Go into three different stores and try on clothes and chances are, you’re going to “be” three different sizes. Talk about a mental trip. It can be debilitating for many women because we’ve been subconsciously taught for so long that our value and worth depend on the size of our clothes.
Often, we’ll leave feeling like we’re less than, like nothing fits, and overall feeling pretty crappy.
Of course, it’s impossible for you to be three different sizes, so what gives?
Sadly, this kind of experience happens all the time with many of my clients. I have this client who was so annoyed that she had tried on so many different clothes in so many sizes because she thought she knew her size.
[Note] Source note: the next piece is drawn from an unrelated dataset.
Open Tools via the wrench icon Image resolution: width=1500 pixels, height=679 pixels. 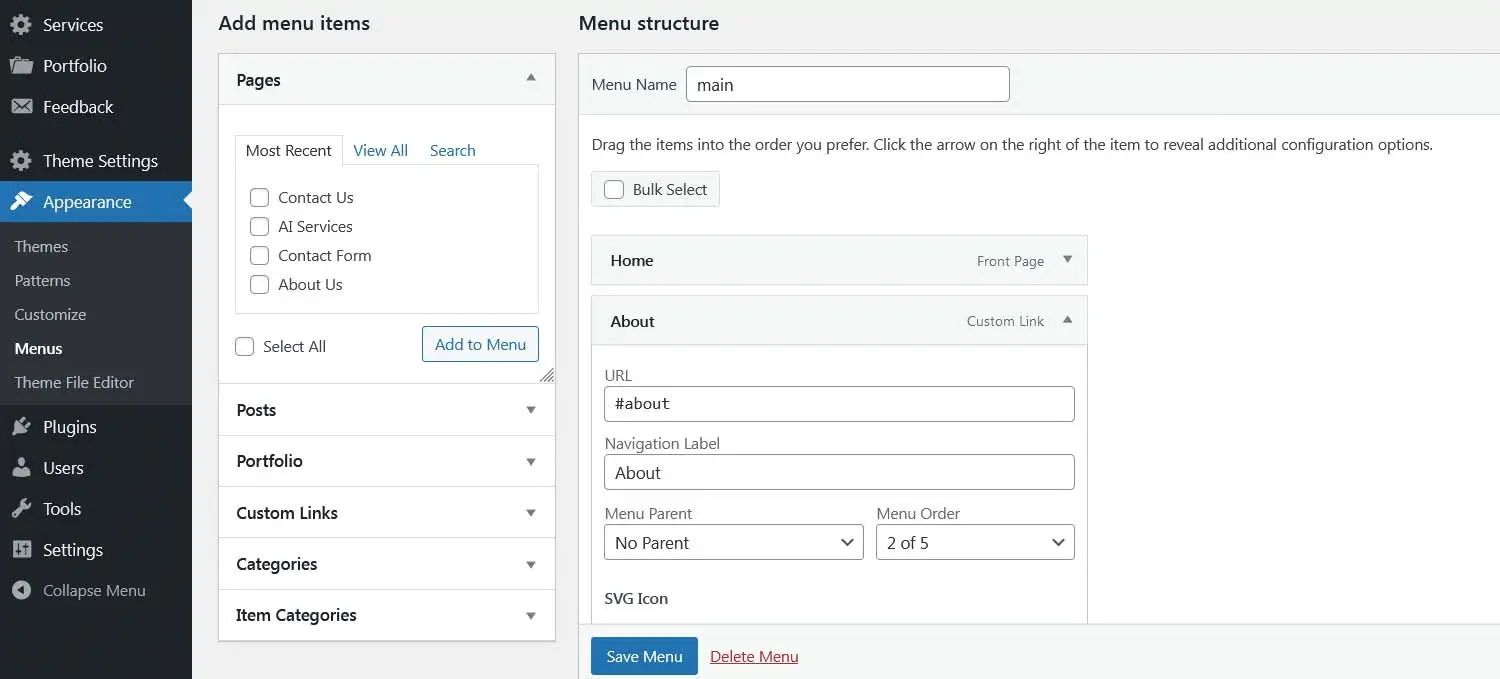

Really, this is a reminder that the self-esteem you’re cultivating by creating a style that is specific to you has nothing to do with the number on the tag of a garment. Sure, it’s important to know your size but be okay with the fact that you might be an 8 in one store, a 6 in another, and a 4 somewhere else (we call it the range). Sizing doesn’t depend on what the number on the tag reads – it depends on how the manufacturer cut the clothing.
Your size is not equal to your esteem. You can’t feel bad about your body when you try on clothes because the change in sizing has nothing to do with you and everything to do with the piece of clothing in question.
Like the show, This is Us. On that show, the character Kate wants to fit into a size seven. The way the scene is shot makes us think that she’s not going to fit into it because she is so accustomed to feeling bad about her body that she didn’t know how to feel good. So she couldn’t’ wear the dress that actually fit her at a size seven and instead reinforced the negative body image she was used to and tried on a size five.
Clothes aren’t made to totally fit you. We kind of get lost in that idea, right? It’s so easy to get into a loop of negative self-talk.
But here’s the problem with mass-produced fashion:
The clothes aren’t made to fit your body perfectly; they’re made to kinda-sorta fit everyone.
I know. It sounds too simple to be true. But think about it.
There’s no template version for all clothing manufacturers to use anymore. The sizing system was created to mass-produce clothing, and since you’re the only one of you, there’s no way that stuff right off the rack is going to fit perfectly all the time.
Before the Industrial Revolution, most people didn’t have a ton of clothes. The pieces they had were created specifically for them, which means they rocked each look because the piece fit perfectly!
So there are some ways that you can get around this annoying side effect of the 21st century.
Finding a tailor you love and trust is key. So is figuring out how to try on clothes when you’re shopping. Both of these steps are crucial to making sure that what you’re buying is going to adorn your body in the most perfect way possible.
Really, here’s a chance to relish in the fact that there’s no one like you! When you alter clothing to fit your body, then you’re owning and claiming the piece as being yours, right? Since we all know that once you’ve decided on your style you’ve taken the first step to authenticating your true self, this is something that just has to happen. It’s a key part of the process.
And wow. If that’s not empowering, I don’t know what is!